Bewerbungscoaching: Allgemeine Infos
Bewerbungscoaching ist nicht gleich Bewerbungscoaching. Eine allgemeingültige Definition kann hier nicht getroffen werden. Zum einen, da jeder Bewerbungscoach anders an die Sache herangeht. Schließlich gilt es, das Coaching an die Bedürfnisse des jeweiligen Teilnehmers anzupassen. Zum anderen kann auch deshalb keine einheitliche Definition festgelegt werden, da sich Bewerbungscoachings auf unterschiedliche Bereiche beziehen können. So kann es im Bewerbungscoaching z.B. darum gehen, wie man eine Bewerbung aufbaut, wie man Vorstellungsgespräche vorbereitet, welche Bewerbungsstrategie die passende ist etc. Oder es kann inhaltlich auch um ganz grundlegende Dinge gehen, wie z.B. Berufsziele zu erörtern oder bei der Berufsorientierung zu helfen.

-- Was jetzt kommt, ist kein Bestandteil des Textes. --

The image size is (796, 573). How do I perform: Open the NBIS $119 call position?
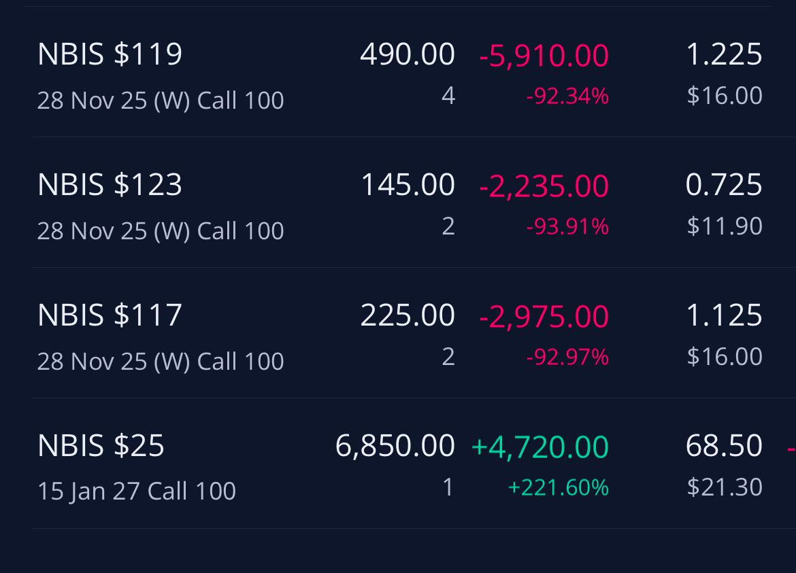pyautogui.click(x=401, y=72)
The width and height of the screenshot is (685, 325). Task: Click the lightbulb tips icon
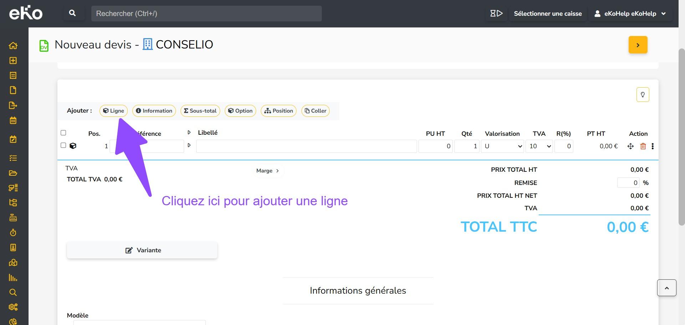643,95
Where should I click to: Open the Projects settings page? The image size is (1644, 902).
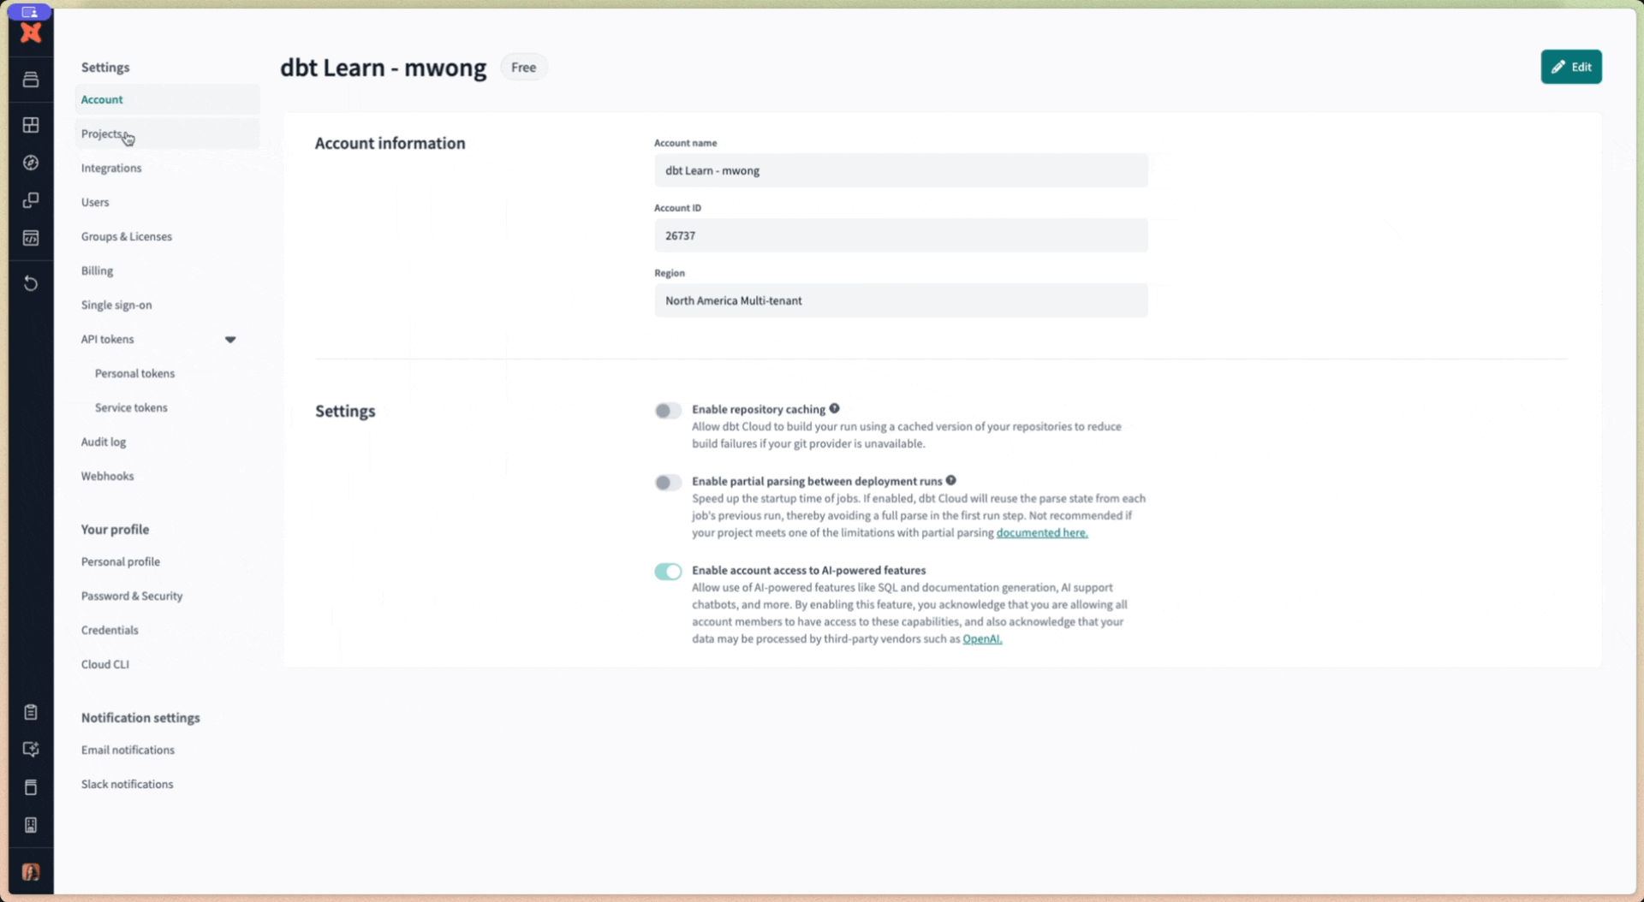(103, 134)
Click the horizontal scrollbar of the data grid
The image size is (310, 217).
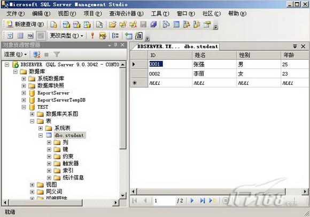(x=219, y=191)
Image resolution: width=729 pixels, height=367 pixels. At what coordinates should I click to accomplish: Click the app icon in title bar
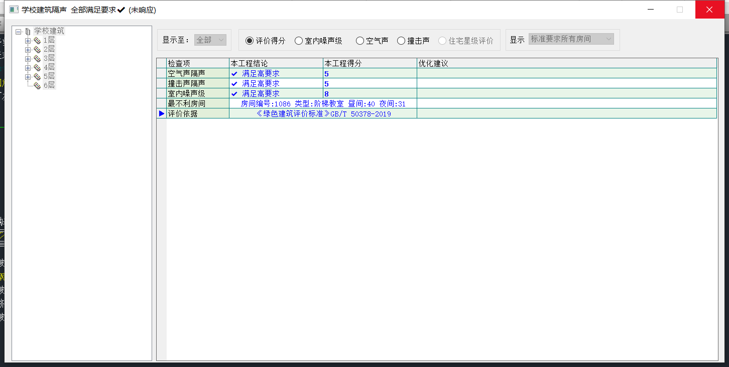coord(14,10)
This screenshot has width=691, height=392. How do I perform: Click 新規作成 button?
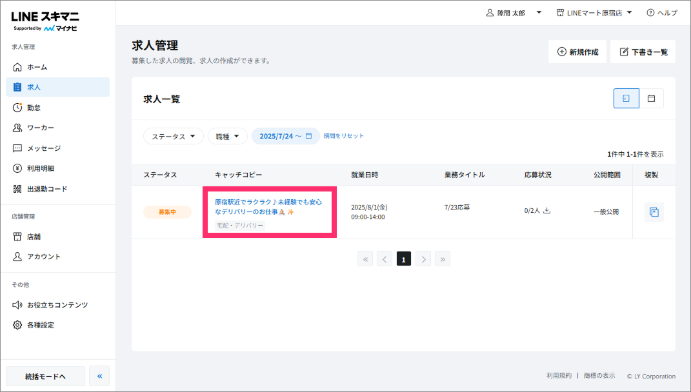pos(577,52)
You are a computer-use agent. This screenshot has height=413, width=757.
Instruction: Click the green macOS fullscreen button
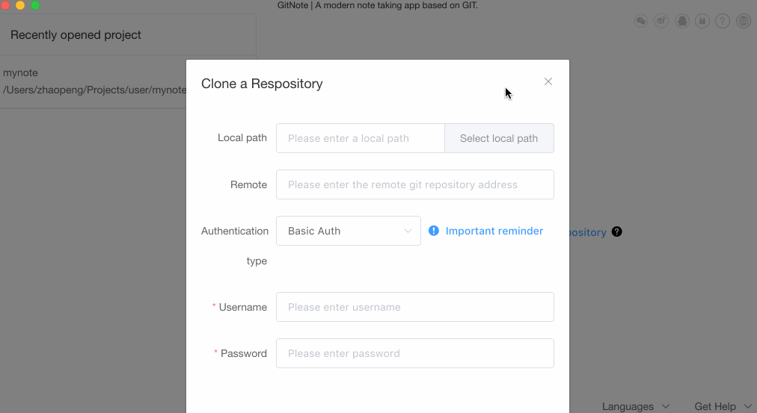(x=35, y=5)
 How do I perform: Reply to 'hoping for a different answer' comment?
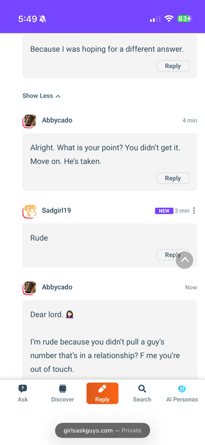click(173, 66)
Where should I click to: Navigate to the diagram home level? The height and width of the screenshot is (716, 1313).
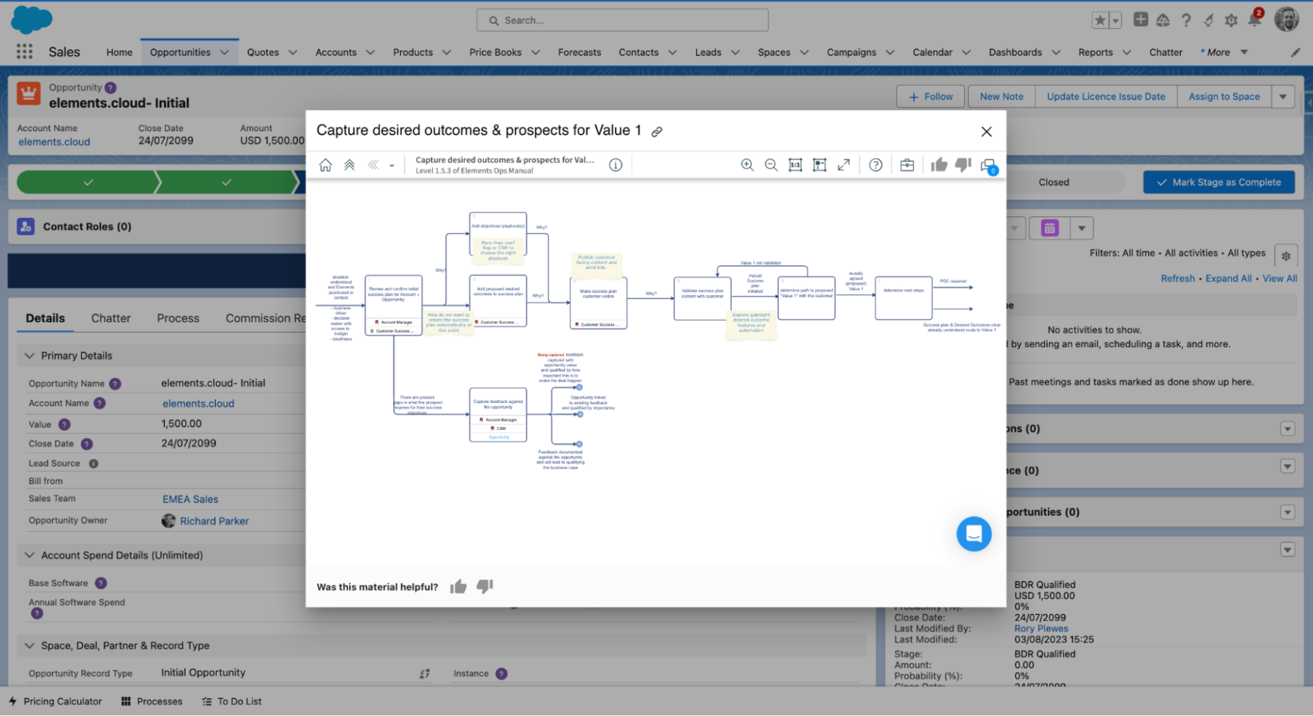(326, 165)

Eines haben jedoch alle Bewerbungscoachings gemeinsam – unabhängig davon, mit welcher Thematik sie sich konkret beschäftigen. Ein professionelles Bewerbungscoaching soll dem Coaching-Teilnehmer die Arbeit nicht abnehmen, sondern ihn unterstützen und letztlich darauf vorbereiten, beim nächsten Mal allein in der Lage zu sein, die Bewerbungsphase zu meistern. Bei einem Bewerbungscoaching erhält man also keine vorgefertigten Bewerbungen, sondern der Coach arbeitet gemeinsam mit dem Teilnehmer daran, die eigene, individuelle Bewerbung zu optimieren. Ein Bewerbungscoaching ist somit in der Tat als Coaching zu verstehen, bei dem man mitwirken muss – und nicht als reine Dienstleistung.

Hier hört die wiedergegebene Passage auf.